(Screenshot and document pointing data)
(begin)

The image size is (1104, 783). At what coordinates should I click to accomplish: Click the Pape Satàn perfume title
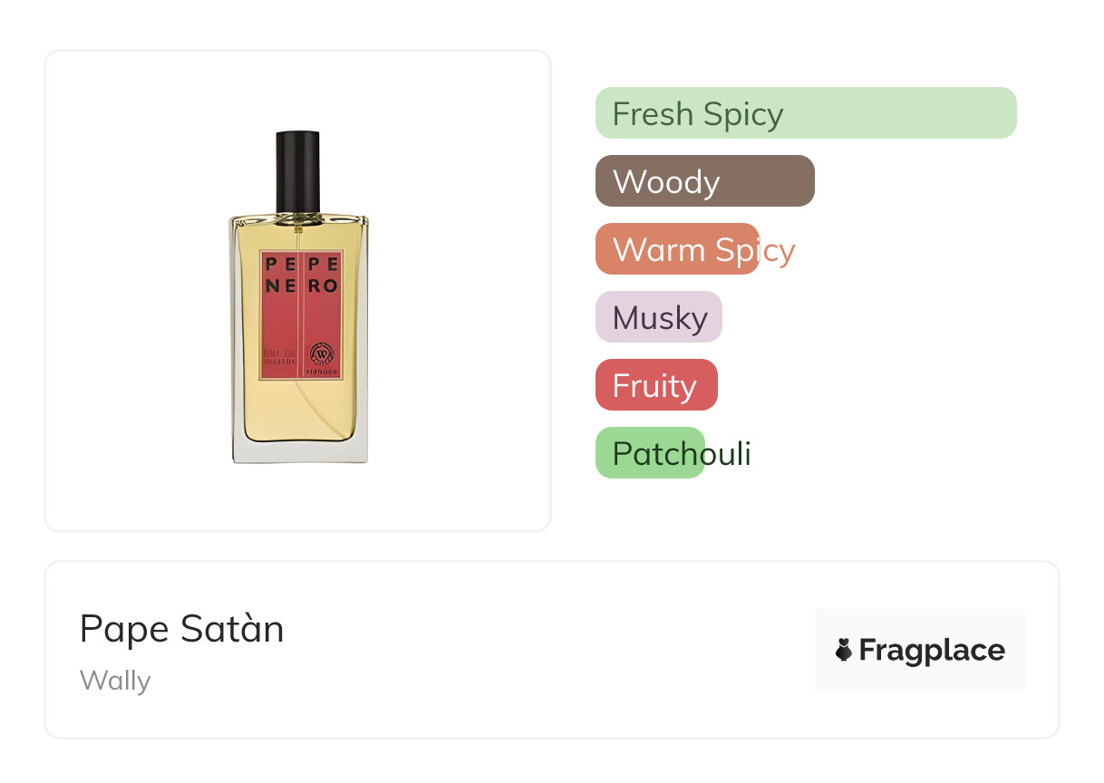181,629
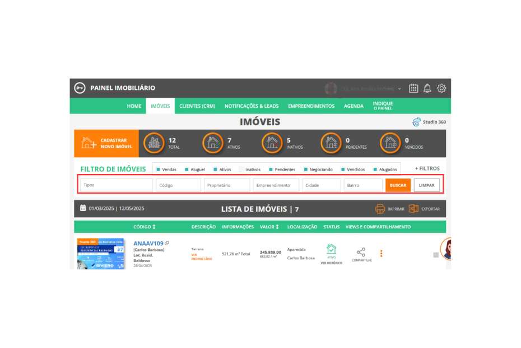The height and width of the screenshot is (348, 521).
Task: Open the settings gear in the header
Action: click(x=441, y=88)
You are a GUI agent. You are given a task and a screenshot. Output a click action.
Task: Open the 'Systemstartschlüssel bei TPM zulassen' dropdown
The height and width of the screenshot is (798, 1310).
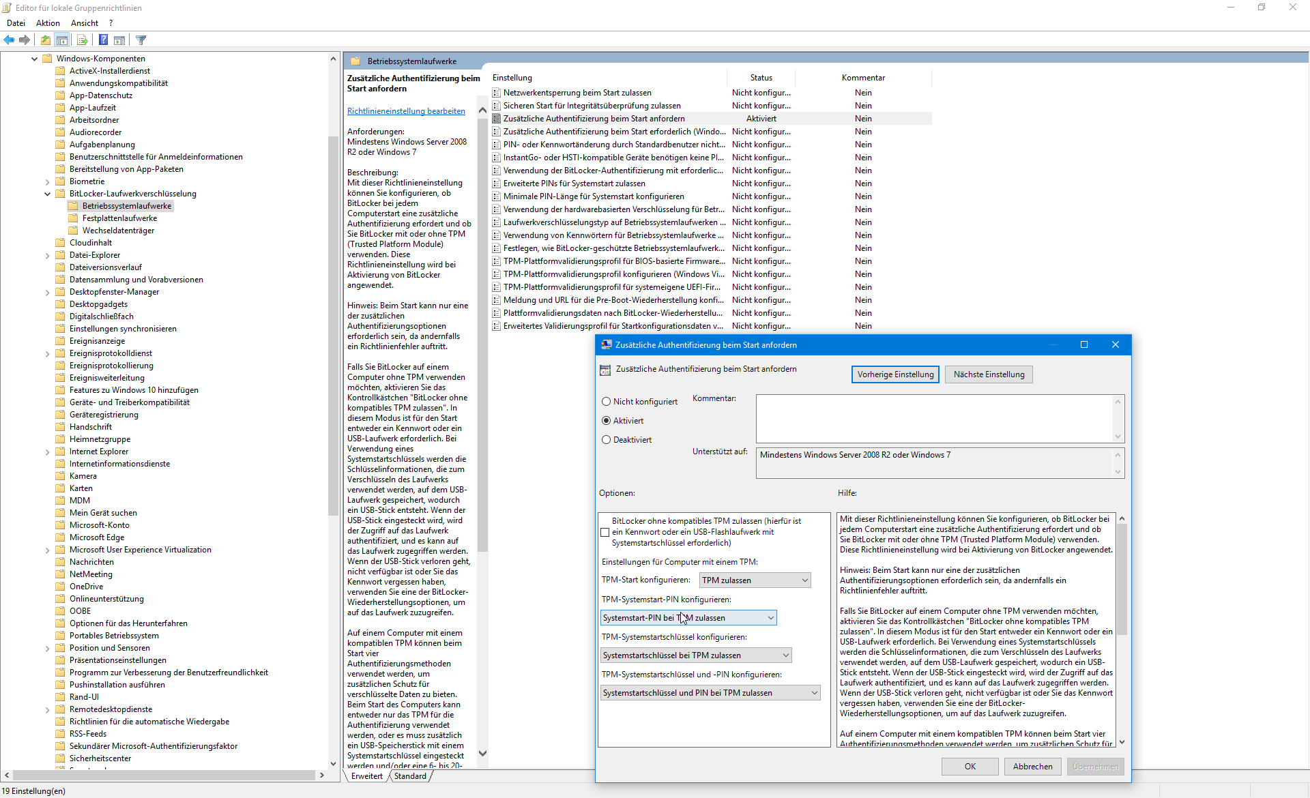click(x=696, y=655)
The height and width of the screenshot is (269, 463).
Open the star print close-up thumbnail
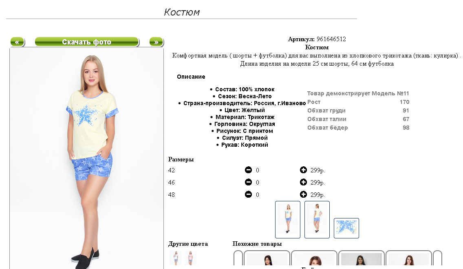[x=346, y=228]
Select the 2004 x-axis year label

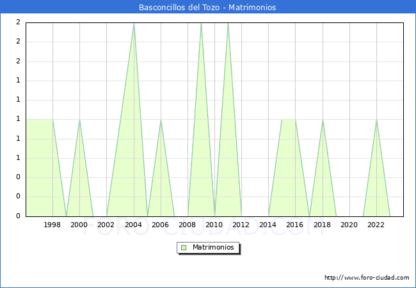click(x=133, y=225)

(end)

§ **Task details**: Repeat the lines of the listing from the line containing "You are a GUI" through the end of the listing, keeping both ends. Leave the pictures out of your answer.

§ **Correct output**:
You are a GUI agent. You are given a task and a screenshot. Output a click action.
Task: Open the 'Systemstartschlüssel bei TPM zulassen' dropdown
The height and width of the screenshot is (798, 1310).
click(x=696, y=655)
The height and width of the screenshot is (269, 463).
Open the star print close-up thumbnail
[x=346, y=228]
Select the 2004 x-axis year label

click(x=133, y=225)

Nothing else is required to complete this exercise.